**To do:** Output, exactly and in full, only the lines from the one containing "Where should I click to: Focus" to the last line of the data. Pictures should not appear.

Stored items
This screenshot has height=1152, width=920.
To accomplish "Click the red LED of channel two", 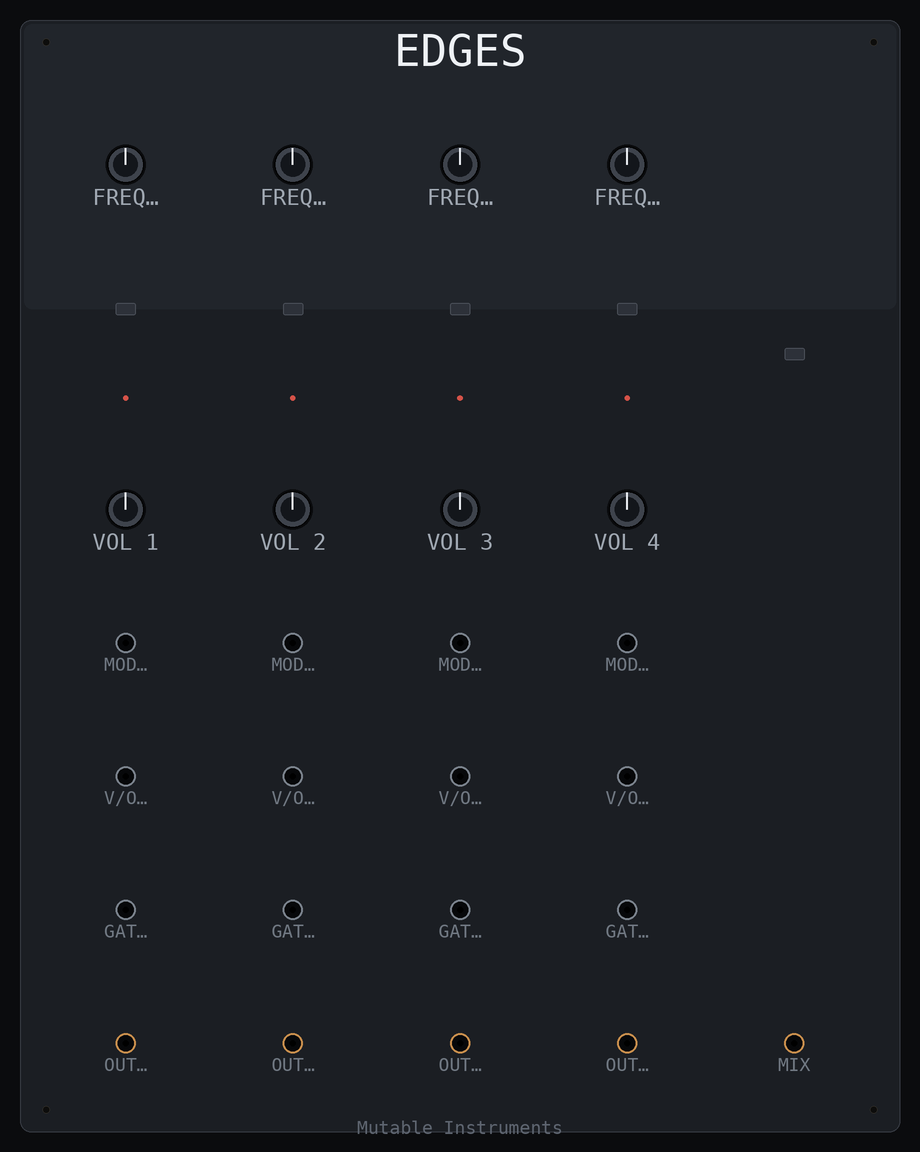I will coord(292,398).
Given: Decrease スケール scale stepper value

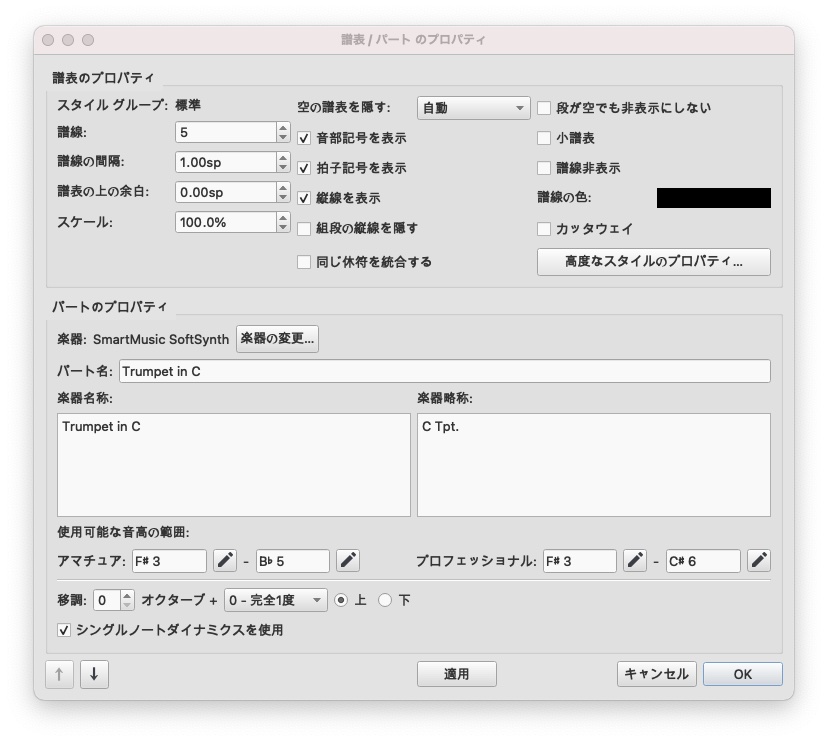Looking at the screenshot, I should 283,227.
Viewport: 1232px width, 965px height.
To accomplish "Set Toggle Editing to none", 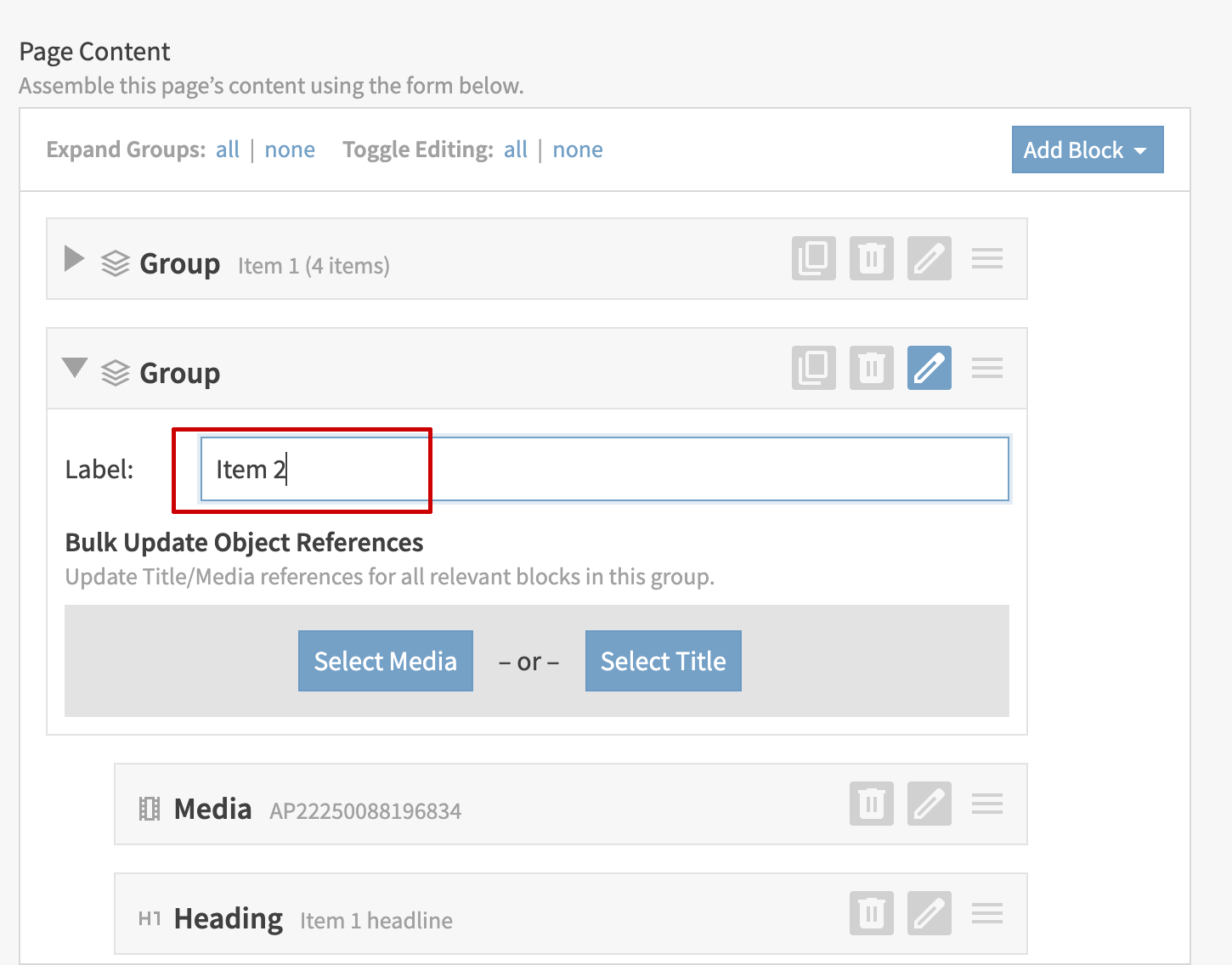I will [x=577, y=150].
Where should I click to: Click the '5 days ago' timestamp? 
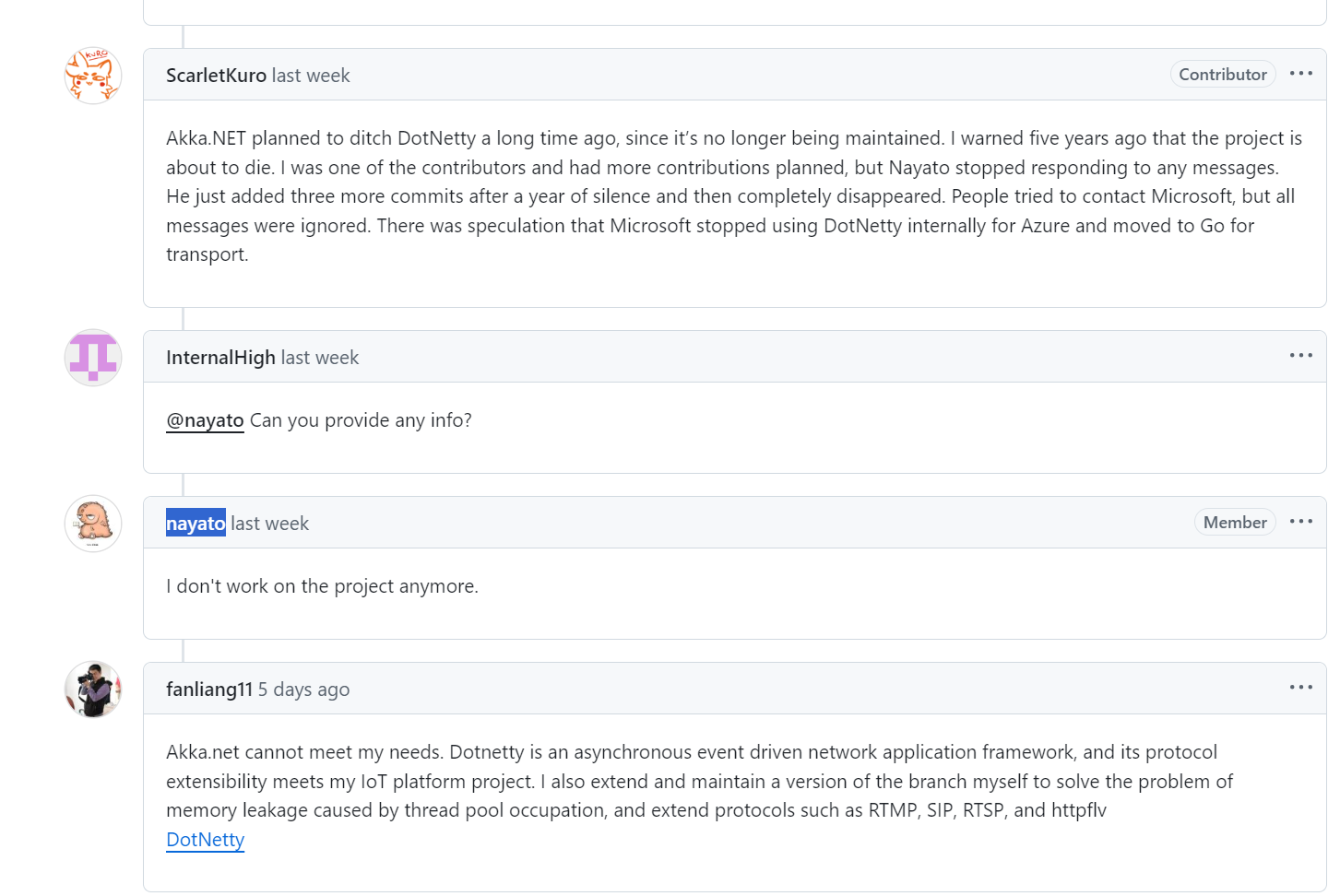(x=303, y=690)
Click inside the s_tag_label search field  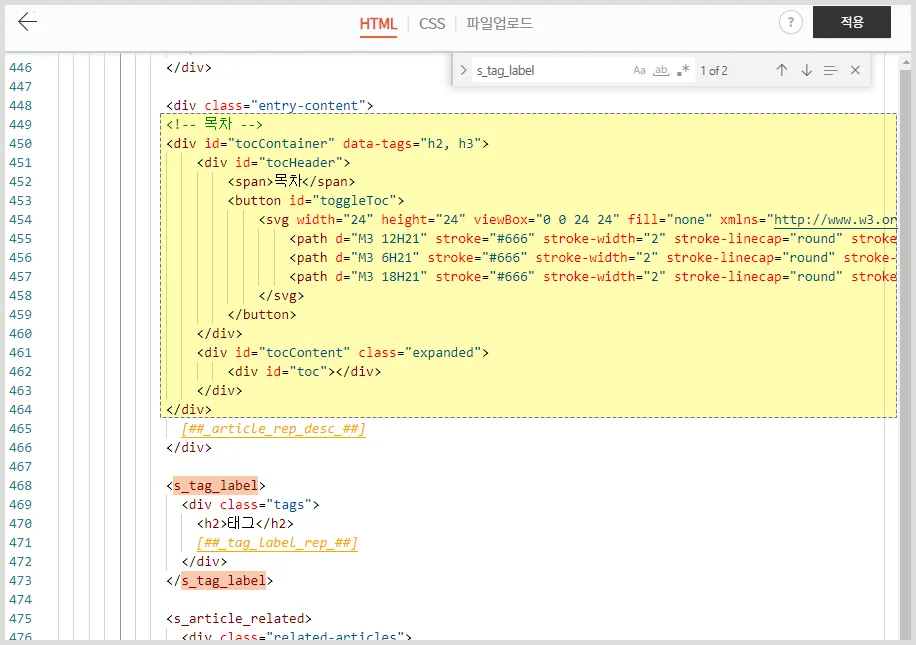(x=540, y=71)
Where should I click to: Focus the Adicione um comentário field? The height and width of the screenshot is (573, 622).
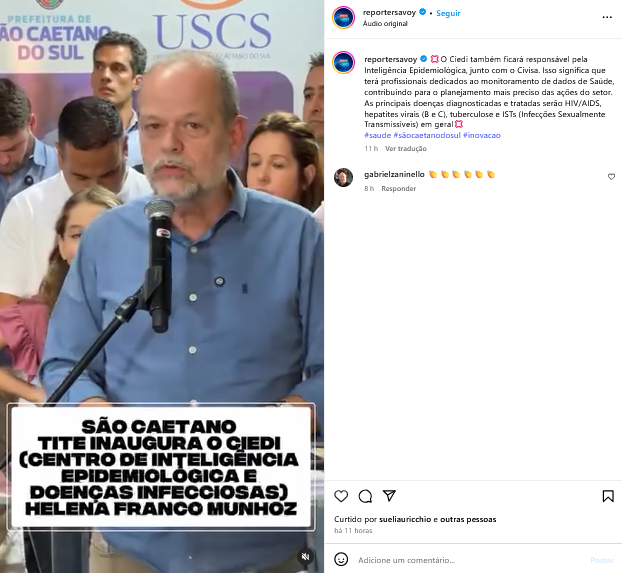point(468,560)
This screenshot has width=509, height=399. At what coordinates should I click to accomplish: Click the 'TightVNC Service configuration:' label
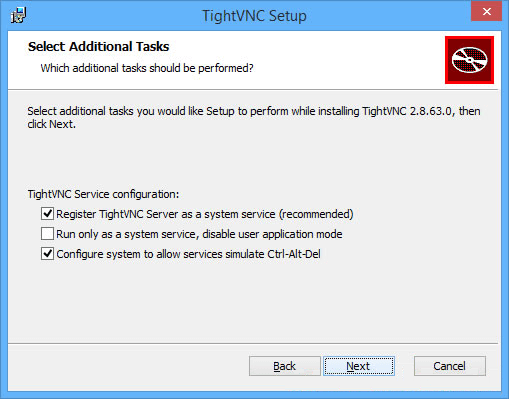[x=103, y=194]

**Response to this task:**
Where should I click to: Focus the Adicione um comentário field? The height and width of the screenshot is (573, 622).
point(468,560)
This screenshot has width=509, height=399. At what coordinates should I click to accomplish: Click the 'TightVNC Service configuration:' label
[x=103, y=194]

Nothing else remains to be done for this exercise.